Chapter 1. Introduction

Computer users have a very large amount of data to manage, some of which is sensitive. In particular, you will typically have many passwords to manage. Remembering them is difficult and writing them down on paper or in a text file is insecure.

KWallet provides a secure way to store passwords and other secret information, allowing the user to remember only a single password instead of numerous different passwords and credentials.

Create a Wallet

There are three ways to create a new wallet:

  • Use the menu item FileNew Wallet in the KWallet Manager

  • Use the New button in the System Settings module KDE Wallet

  • On the first attempt to store login information in a wallet when you did not create a wallet so far, see section Using KWallet.

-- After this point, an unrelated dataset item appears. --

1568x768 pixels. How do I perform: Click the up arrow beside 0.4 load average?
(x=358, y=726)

KWallet offers two different ways to store your data:


Select encryption
Blowfish encryption

KWallet saves this sensitive data for you in a strongly encrypted file, accessible by all applications, and protected with a master password that you define.

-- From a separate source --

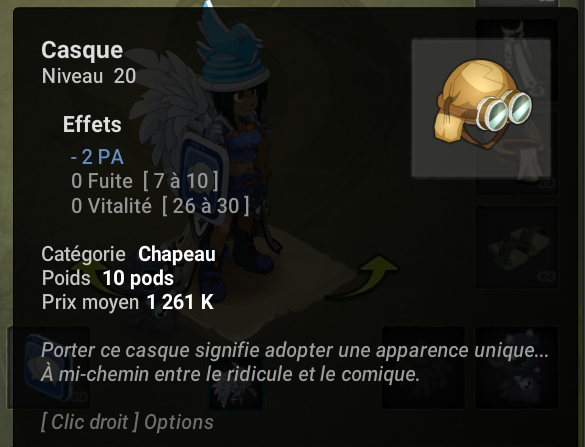Select the black pet creature slot
585x447 pixels.
pos(517,368)
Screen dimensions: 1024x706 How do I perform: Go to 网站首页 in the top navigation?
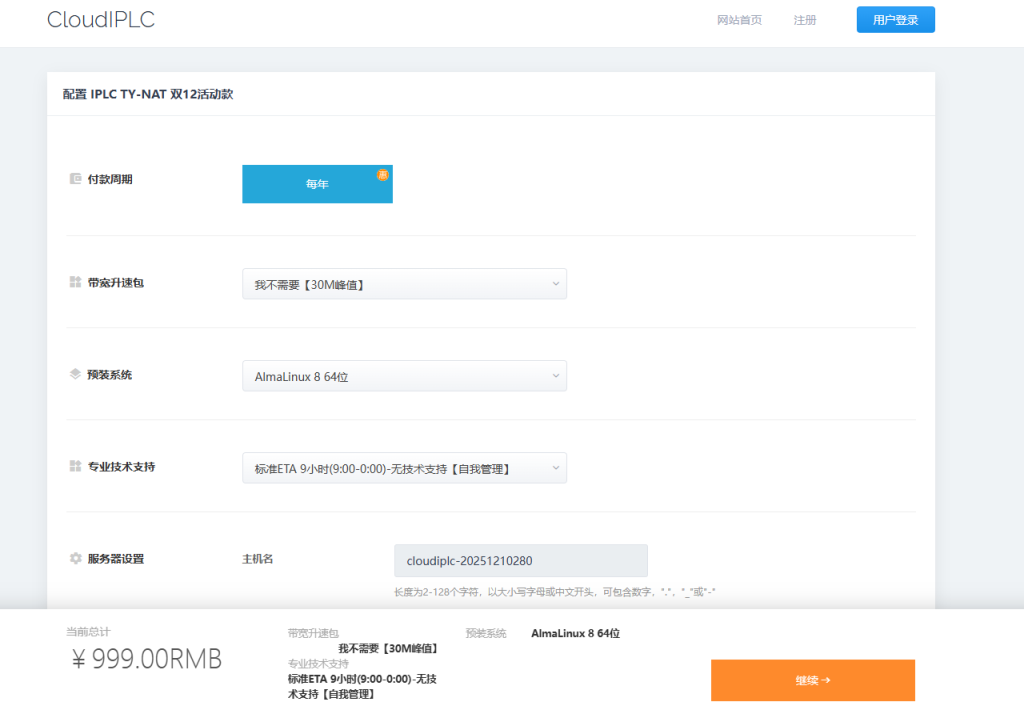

Create a blowfish encrypted wallet

The data is encrypted with the Blowfish symmetric block cipher algorithm, the algorithm key is derived from the SHA-1 hash of the password, with a key length of 156 bits (20 bytes). The data into the wallet file is also hashed with SHA-1 and checked before the data is deciphered and accessible by the applications.

GPG encryption

GnuPG offers some very strong encryption algorithms and uses passphrase protected long keys.


No GPG key found

The screenshots above show the case where an encryption capable GPG key was not found on the system. Please use applications like KGpg or Kleopatra to create a key an try again.

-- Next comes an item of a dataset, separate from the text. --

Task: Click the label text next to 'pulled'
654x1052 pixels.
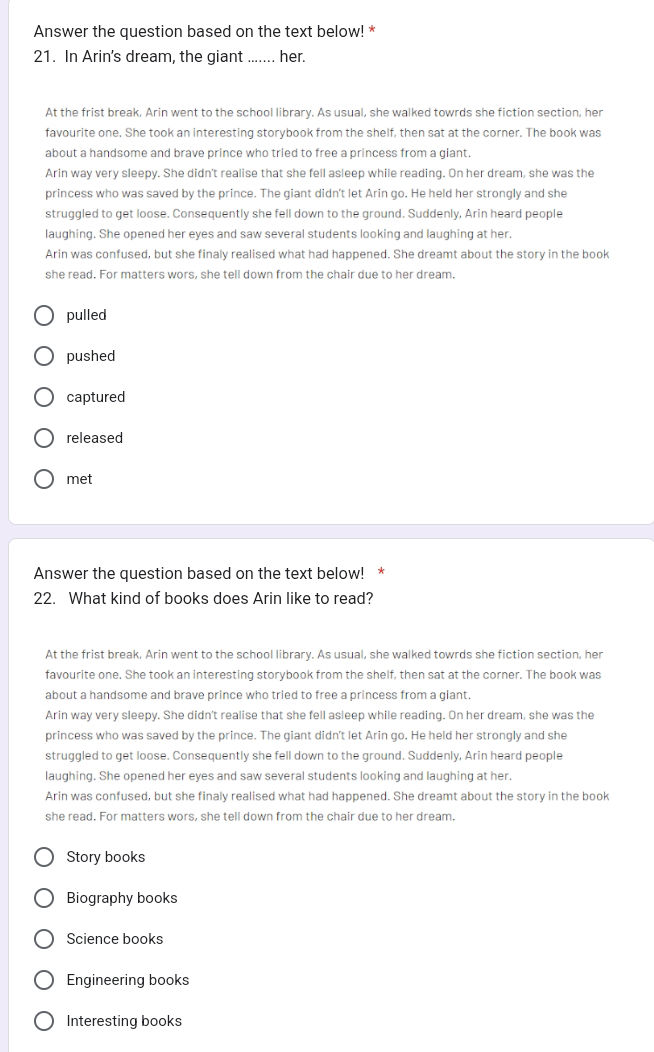Action: (x=86, y=315)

If a GPG key was found you will get the next dialog where you can select a key to use for your new wallet.


Select an encryption key

KWallet will now use GPG when storing wallets and when opening them. The passphrase dialog only shows once. Even if the wallet is closed after initial open, subsequent opening will occur silently during the same KDE session.

The same KDE session can handle simultaneously both file formats. KWallet will transparently detect the file format and load the correct backend to handle it.

To use your sensitive data from your classic wallet with the new backend follow these steps:

  • Create a new GPG based wallet

  • Launch KWallet Manager and select your old wallet then choose FileExport as XML to create an XML file with your sensitive data.

  • Select the new GPG based wallet then choose FileImport XML and select the file you just saved.

    Encrypt the XML file to keep a backup.

  • FileImport Wallet but in that case you have to select the .kwl file corresponding to your old wallet, located in $KDEHOME/.kde/share/apps/kwallet.

  • Go to System Settings Account DetailsKDE Wallet and select the newly created GPG based wallet from the Select wallet to use as default combobox.

Tip

KWallet supports multiple wallets, so for the most secure operation, you should use one wallet for local passwords, and another for network passwords and form data. You can configure this behavior in the KWallet System Settings module, however the default setting is to store everything in one wallet.

A wallet is by default closed, which means that you must supply a password to open it. Once the wallet is opened, the contents can be accessed.